Швея понурилась. Да-а. Они могут все это. Община сурова.
Никого бы ей не нужно в зятья, кроме Омара. Уж такой он вежливый, добрый. Никогда бы ее не обидел, ни ее, ни Эль-Мирру. А то, что он язычник и прочее - бог с ним! Она и сама не была прилежной верующей. Что там будет, на том свете, и когда это будет, и будет ли? Швея взглянула темными глазами на свои костлявые руки, сплошь исколотые иглой. Не до молитв.
Но ведь эти - не отстанут...
- Ну, хорошо. - Она сделала шаг к отступлению. - Если я выдам Эль-Мирру за сына этой достойной женщины, меня оставят в покое?
- Непременно. И окружат уважением. Ибо вы породнитесь с честными, порядочными людьми. Которые всегда помогут в тяжелый день.
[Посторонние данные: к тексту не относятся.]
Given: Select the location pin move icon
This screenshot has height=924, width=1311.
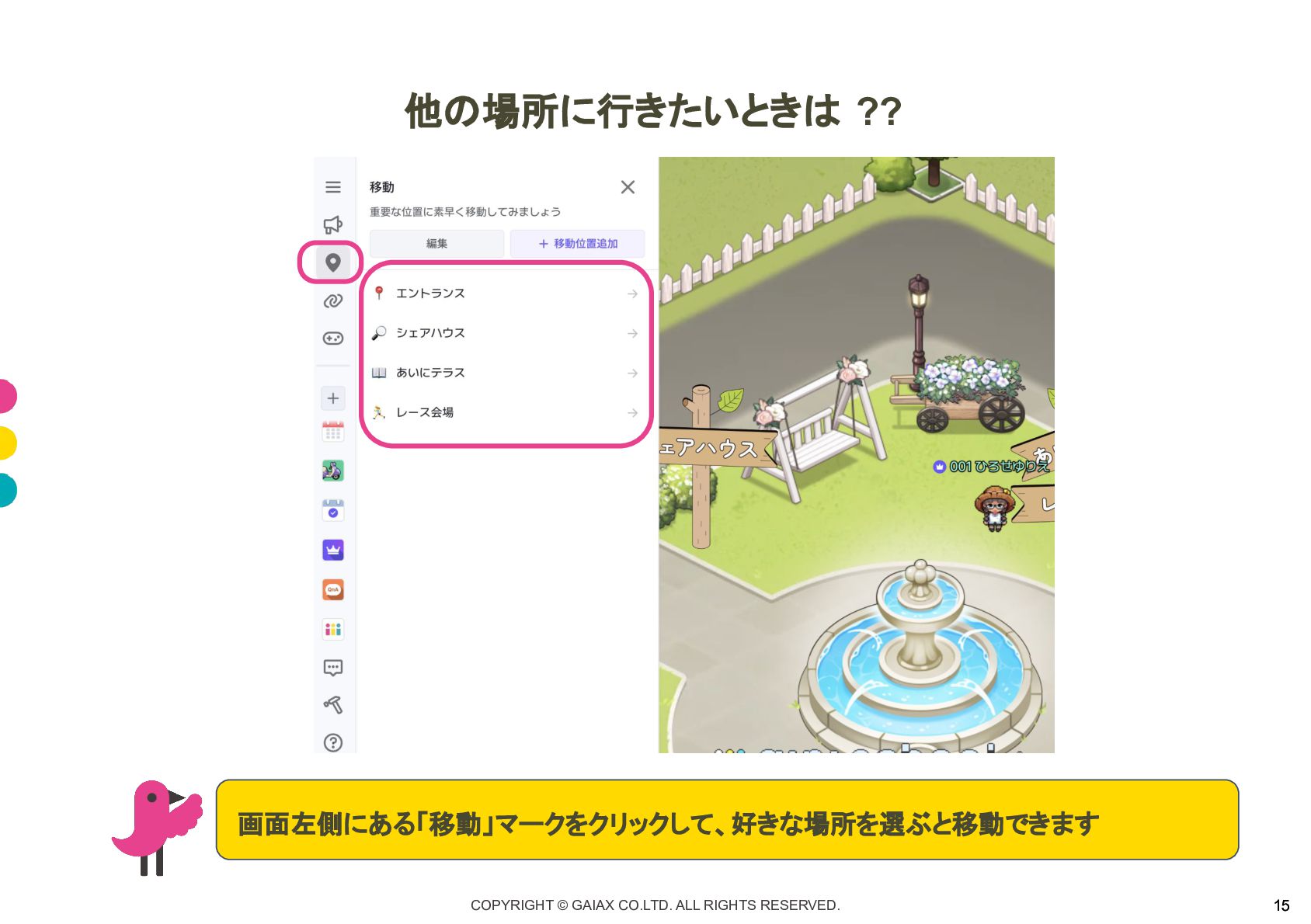Looking at the screenshot, I should (x=333, y=262).
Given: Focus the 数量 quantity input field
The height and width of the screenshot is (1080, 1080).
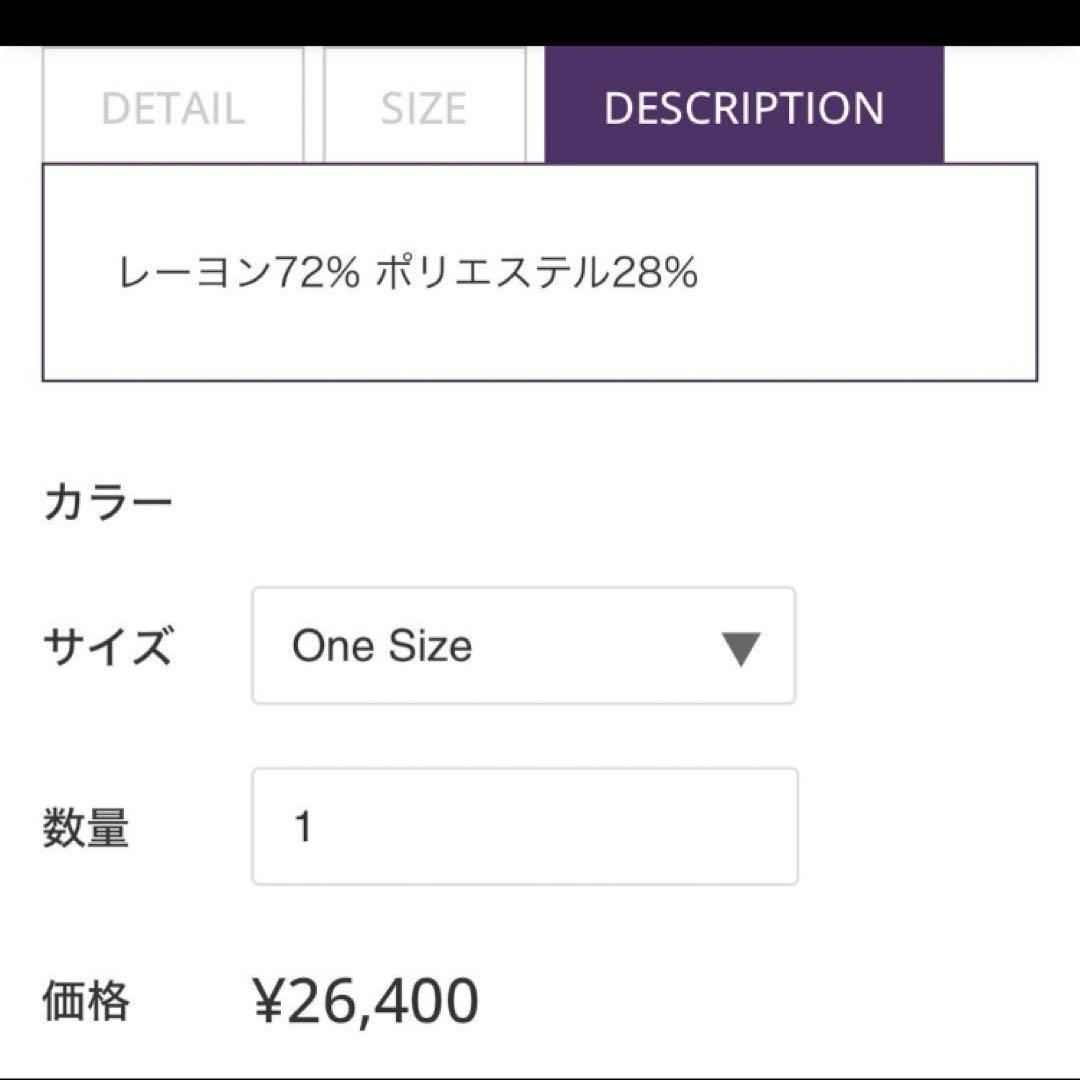Looking at the screenshot, I should [x=524, y=827].
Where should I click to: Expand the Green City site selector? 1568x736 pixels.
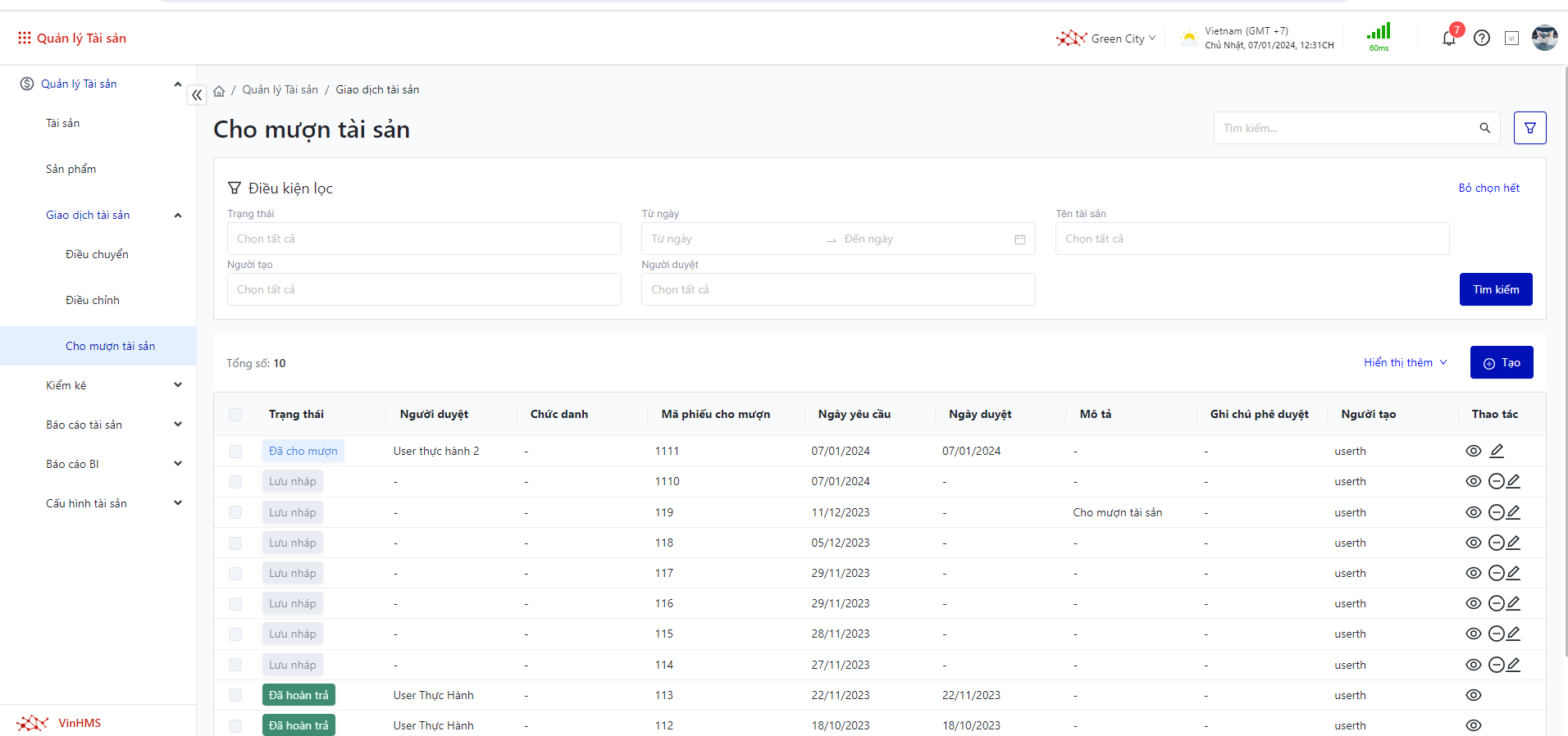(1106, 39)
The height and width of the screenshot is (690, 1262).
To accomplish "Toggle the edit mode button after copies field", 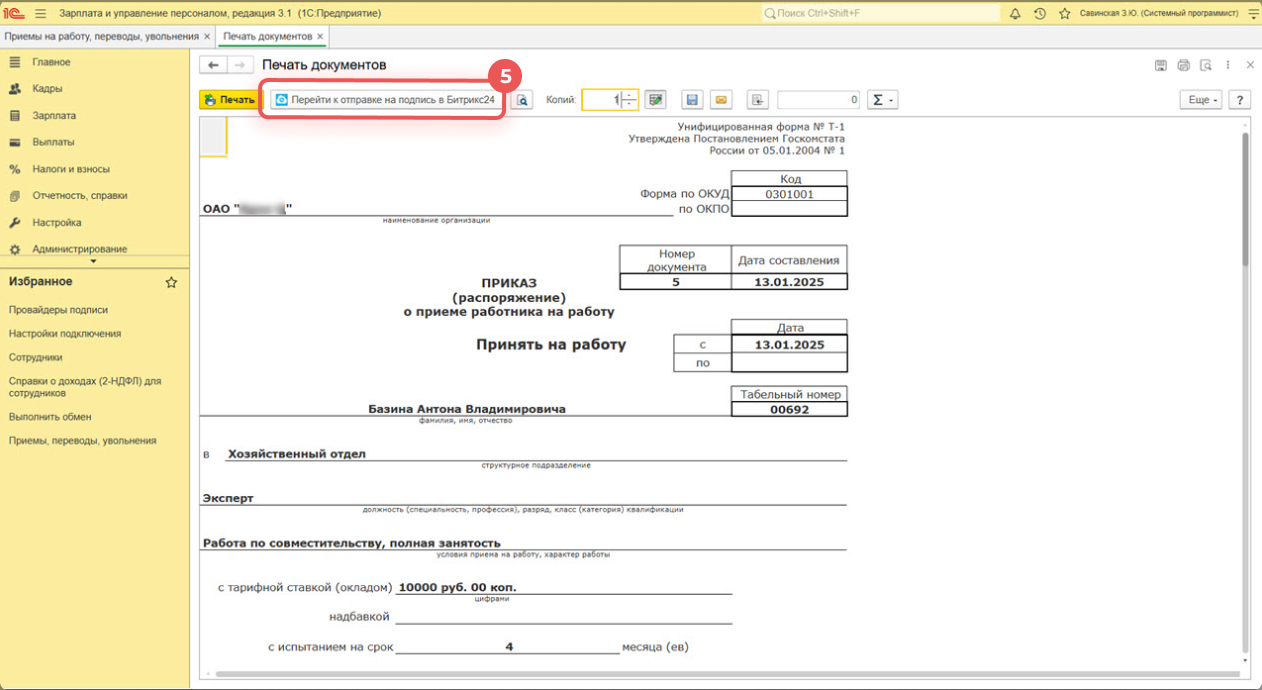I will tap(655, 100).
- «Погоди, я тебе помогу, уж так помогу!» - подумав мстительно пекарша.
- Тогда перейдем к делу, - сухо сказала вдова. - Омар дает за Эль-Мирру двести динаров. Какой же выкуп предлагаете вы?
- Выкуп? - удивилась пекарша. - Будут расходы на свадьбу. Никакого выкупа не будет.
- То есть как? - поразилась старуха-тюрчанка.
- А так. - И соседка выложила свой главный довод который злорадно приберегала к концу: - Лепешка-то горелая. - И поправилась, чтобы было понятней: - Халатик... дырявый. Ты бы ночью не спала так крепко и проследила, куда через крышу лазит твоя воспитанница.
- Вот как? - вытянула шею швея. И стала похожей на кобру. - Это правда? - зловеще обратилась она к Эль-Мирре, сидевшей напротив за скатертью.
- Да! - резко ответила та.
- С ним... с Омаром?
- Да!
О боже! И это - серьезные, взрослые женщины? Сами-то небось...
- Я знала... я знала, что ты когда-нибудь навлечешь беду на мою голову, - бормотала вдова потерянно и, как слепая, шарила вокруг себя, что-то разыскивая. - Куда теперь я денусь от позора?
- Согласитесь отдать ее за Хакима - и никакого позора не будет, - веско сказала «ученая женщина». - Все будет чинно и благопристойно. Мы это устроим. В противном случае - на весь квартал ославим.
- На весь город, - уточнила пекарша.
- О боже! За что же мне такое наказание? Столько лет кормила, холила, думала, будет опорой на старости - и вот, получай награду. Я знала, я знала... - Она нащупала у стены, за спиной, что искала.
И, взметнувшись над скатертью, точно кобра в броске, ударила Эль-Мирру в лоб деревянным молотком. Тем самым. Затем откинулась к стене и, безумно выкатив глаза, завыла протяжным и хриплым диким голосом.
Кровь хлестнула на скатерть, густо обрызгала хлеб. Эль-Мирра без чувств уткнулась головой в сдобные дареные лепешки.
Теперь они несъедобны. Опять убыток...
В эту ночь Эль-Мирра не пришла. А ведь обещала! Обычно, когда не могла, предупреждала заранее: буду спать, смертельно устала, или хвораю, или еще там что.
Отрез алого шелка, который Омар купил для нее, так и остался лежать неразвернутым в нише.